Hey, about the risks of keeping stablecoins on exchanges
Honestly, I've struggled with this question too, especially after the FTX incident spooked everyone. I'm no expert, but having played around with crypto for years and seen plenty of pitfalls, I'll share my thoughts. Simply put: your stablecoins stored on exchanges (like Binance) aren’t necessarily safe, especially if the exchange goes bankrupt. Let’s break it down step by step in plain language.
First, why it’s risky
- Exchanges aren’t banks: When you deposit stablecoins (like USDT or USDC), you’re essentially lending your money to the exchange. They use your assets for investments, lending, etc., but unlike banks, there’s no government insurance.

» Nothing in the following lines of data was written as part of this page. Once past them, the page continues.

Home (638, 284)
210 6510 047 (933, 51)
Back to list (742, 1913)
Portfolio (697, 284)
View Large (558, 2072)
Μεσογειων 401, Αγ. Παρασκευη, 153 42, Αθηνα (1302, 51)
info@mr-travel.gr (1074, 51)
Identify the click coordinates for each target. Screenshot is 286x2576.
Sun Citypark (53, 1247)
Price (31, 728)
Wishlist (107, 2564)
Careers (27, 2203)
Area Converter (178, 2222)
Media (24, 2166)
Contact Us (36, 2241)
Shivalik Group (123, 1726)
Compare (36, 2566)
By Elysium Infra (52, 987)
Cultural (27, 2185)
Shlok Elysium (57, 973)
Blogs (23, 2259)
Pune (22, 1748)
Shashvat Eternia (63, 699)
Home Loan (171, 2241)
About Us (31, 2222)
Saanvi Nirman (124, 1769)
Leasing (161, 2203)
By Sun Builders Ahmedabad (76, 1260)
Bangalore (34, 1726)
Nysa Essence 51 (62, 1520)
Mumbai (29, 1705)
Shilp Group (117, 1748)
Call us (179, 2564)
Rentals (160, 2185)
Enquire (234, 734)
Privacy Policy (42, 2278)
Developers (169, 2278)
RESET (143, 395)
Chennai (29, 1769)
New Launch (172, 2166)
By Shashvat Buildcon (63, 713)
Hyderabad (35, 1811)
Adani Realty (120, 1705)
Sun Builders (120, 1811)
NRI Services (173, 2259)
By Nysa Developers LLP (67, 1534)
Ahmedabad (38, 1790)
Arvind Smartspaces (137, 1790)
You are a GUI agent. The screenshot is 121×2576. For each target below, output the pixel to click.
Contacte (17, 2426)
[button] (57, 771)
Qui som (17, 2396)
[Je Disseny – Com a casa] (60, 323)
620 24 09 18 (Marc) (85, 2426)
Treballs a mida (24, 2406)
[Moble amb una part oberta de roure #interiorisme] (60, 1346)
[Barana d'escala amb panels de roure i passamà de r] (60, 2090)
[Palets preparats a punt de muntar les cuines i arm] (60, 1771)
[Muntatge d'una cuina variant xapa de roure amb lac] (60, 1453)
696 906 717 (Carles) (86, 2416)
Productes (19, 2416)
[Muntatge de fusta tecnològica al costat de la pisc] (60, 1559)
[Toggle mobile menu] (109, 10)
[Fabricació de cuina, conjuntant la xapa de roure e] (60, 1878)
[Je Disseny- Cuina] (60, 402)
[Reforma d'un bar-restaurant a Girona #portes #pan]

FTX is a prime example—they misused user funds for high-risk bets, collapsed, and users lost everything.
- Stablecoins are "stable," but location matters: Stablecoins are pegged 1:1 to the US dollar, so they’re theoretically redeemable for cash. But if held on an exchange, they control your coins. In a bankruptcy, your coins could be used to pay debts or simply vanish. Binance looks solid now, but who knows? History is full of "solid" exchanges that failed.
- Weak legal protection: Crypto lacks safeguards like traditional finance’s FDIC deposit insurance. Most exchanges’ terms state "your assets aren’t our liability." If they go bankrupt, you’re last in line as a creditor—chances of recovery are slim.
What did we learn from FTX? Users thought their funds were safe, but the exchange secretly gambled with them. After the collapse, people lined up for scraps, and many lost it all.
So, can my stablecoins be safe?
Not absolutely—the risk is high. Some exchanges like Binance have a "SAFU Fund" (an emergency reserve) claiming to protect users. But it’s not ironclad—FTX made similar promises, and look how that turned out. If you’re lucky, an exchange with Proof of Reserves (audits proving they hold your assets) might be better. Still, these aren’t foolproof; loopholes exist.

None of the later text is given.